### JOIN's & UNION's

![title](./img/join_1.png)
![title](./img/join_2.png)
![title](./img/join_3.png)
![title](./img/join_4.png)

### EXAMPLE
We'll work with the Hacker News dataset. We begin by reviewing the first several rows of the comments table. 

In [3]:
# Pointing the json key file of google cloud service account to local copy
import os

os.environ['GOOGLE_APPLICATION_CREDENTIALS'] ='key.json'

In [4]:
from google.cloud import bigquery

# Create a "Client" object
client = bigquery.Client()

# Construct a reference to the "hacker_news" dataset
dataset_ref = client.dataset("hacker_news", project="bigquery-public-data")

# API request - fetch the dataset
dataset = client.get_dataset(dataset_ref)

# Construct a reference to the "comments" table
table_ref = dataset_ref.table("comments")

# API request - fetch the table
table = client.get_table(table_ref)

# Preview the first five lines of the table
client.list_rows(table, max_results=5).to_dataframe()

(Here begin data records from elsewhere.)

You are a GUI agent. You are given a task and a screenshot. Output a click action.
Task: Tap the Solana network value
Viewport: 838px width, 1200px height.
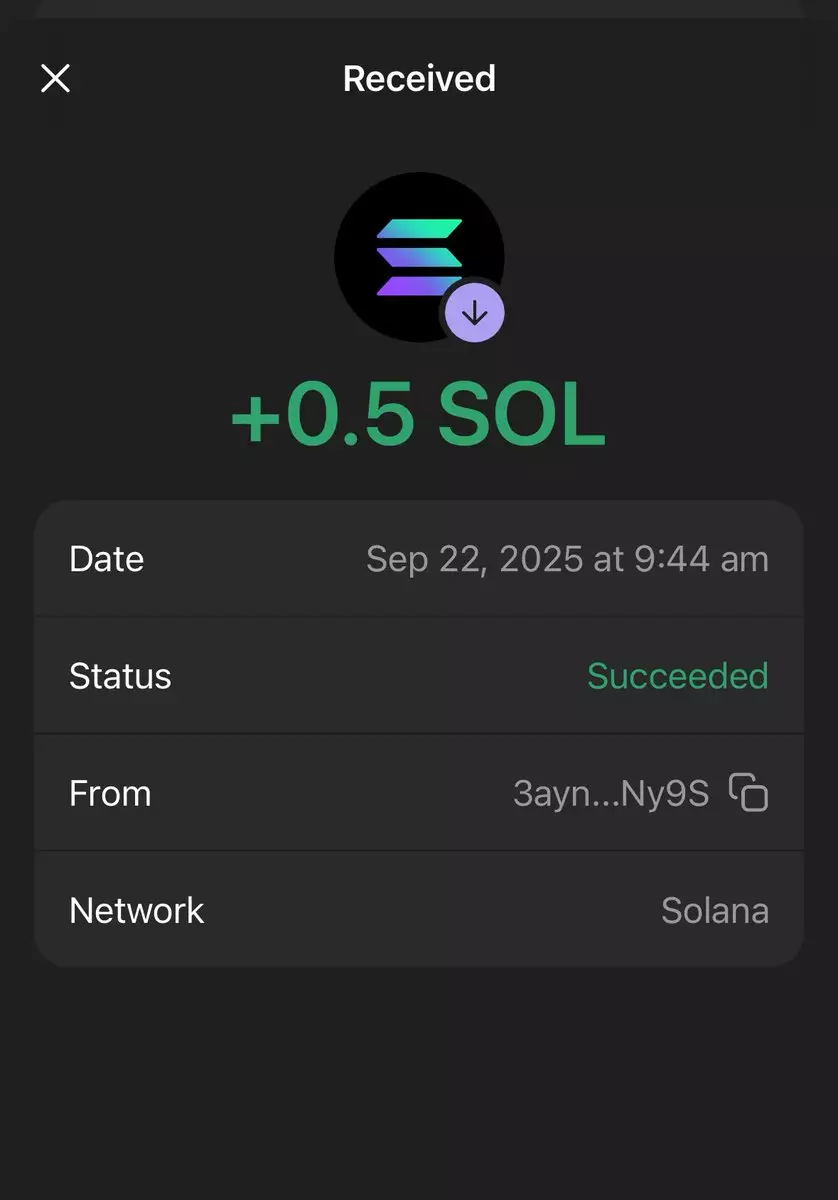point(715,910)
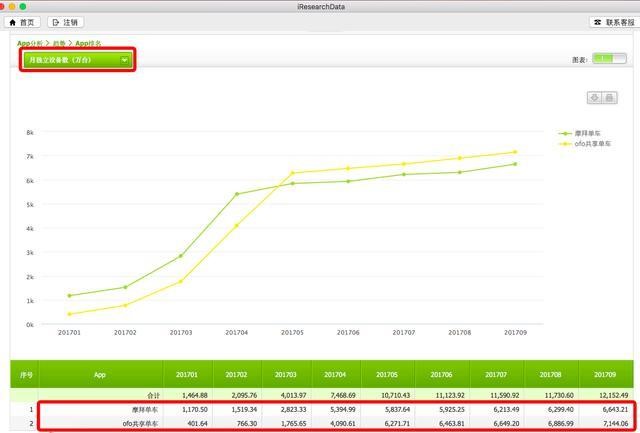Open the 月独立设备数 metric dropdown
The height and width of the screenshot is (433, 640).
[x=78, y=60]
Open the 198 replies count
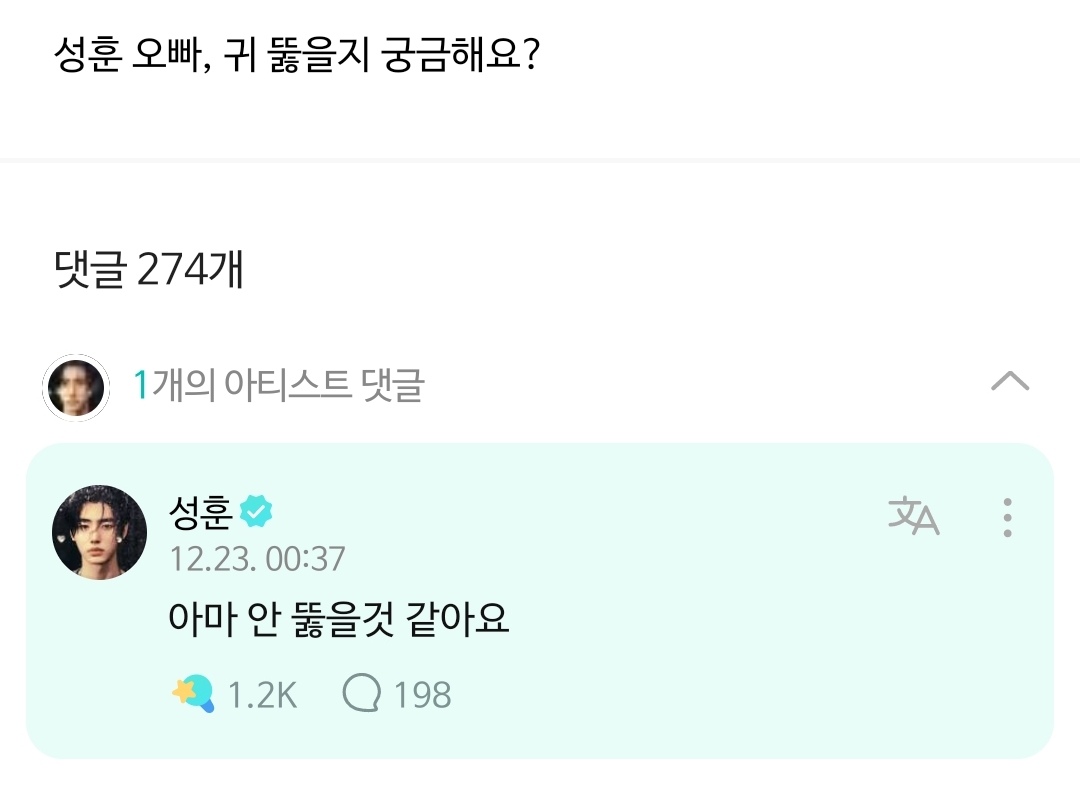 click(422, 694)
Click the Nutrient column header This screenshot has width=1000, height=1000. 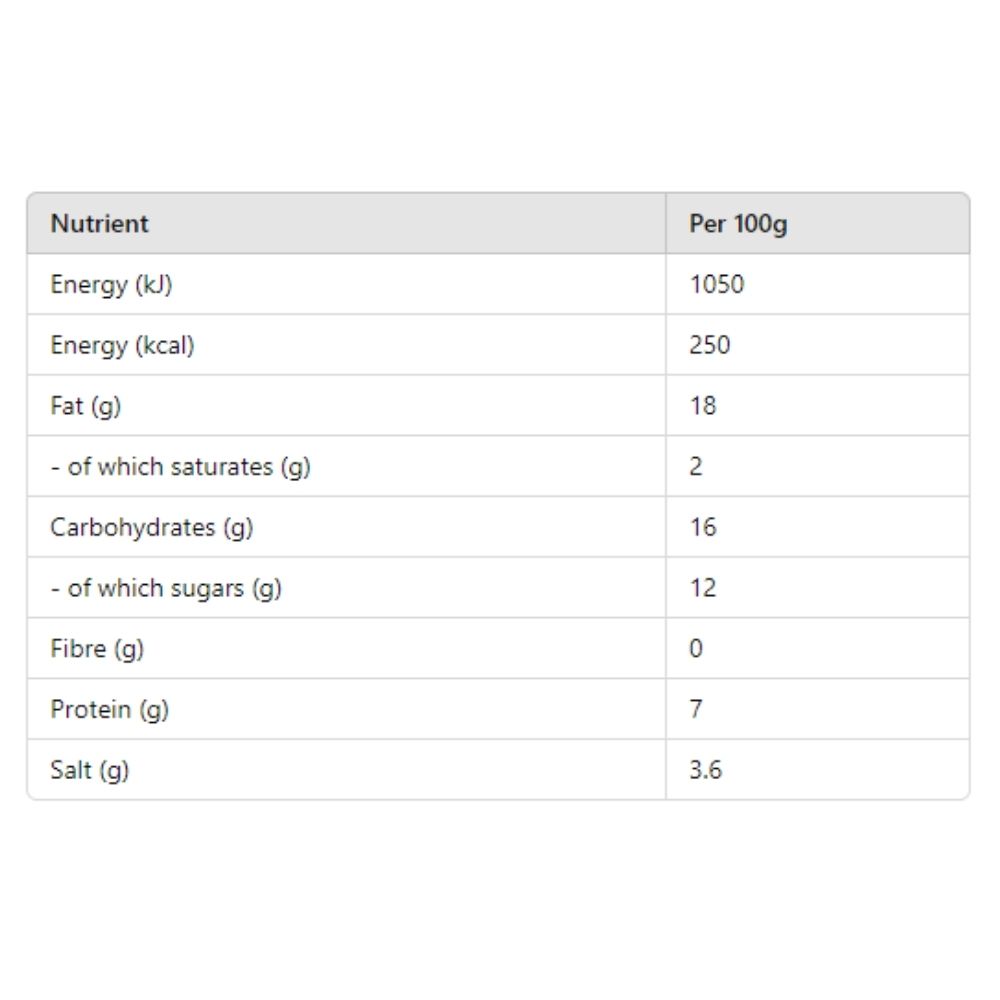coord(99,224)

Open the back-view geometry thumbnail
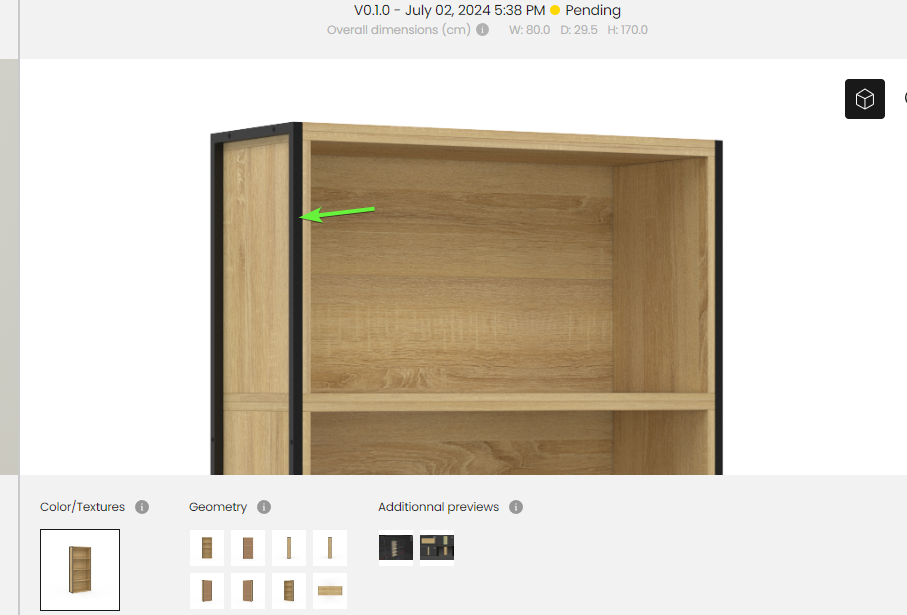coord(248,548)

Unnamed: 0,id,by,author,time,time_ts,text,parent,deleted,dead,ranking
0,2701393,5l,5l,1309184881,2011-06-27 14:28:01+00:00,And the glazier who fixed all the broken windo...,2701243,,,0
1,5811403,99,99,1370234048,2013-06-03 04:34:08+00:00,Does canada have the equivalent of H1B/Green c...,5804452,,,0
2,21623,AF,AF,1178992400,2007-05-12 17:53:20+00:00,"Speaking of Rails, there are other options in ...",21611,,,0
3,10159727,EA,EA,1441206574,2015-09-02 15:09:34+00:00,Humans and large livestock (and maybe even pet...,10159396,,,0
4,2988424,Iv,Iv,1315853580,2011-09-12 18:53:00+00:00,I must say I reacted in the same way when I re...,2988179,,,0


**Stories** Table

In [11]:
# Construct a reference to the "stories" table
table_ref = dataset_ref.table("stories")

# API request - fetch the table
table = client.get_table(table_ref)

# Preview the first five lines of the table
client.list_rows(table, max_results=5).to_dataframe()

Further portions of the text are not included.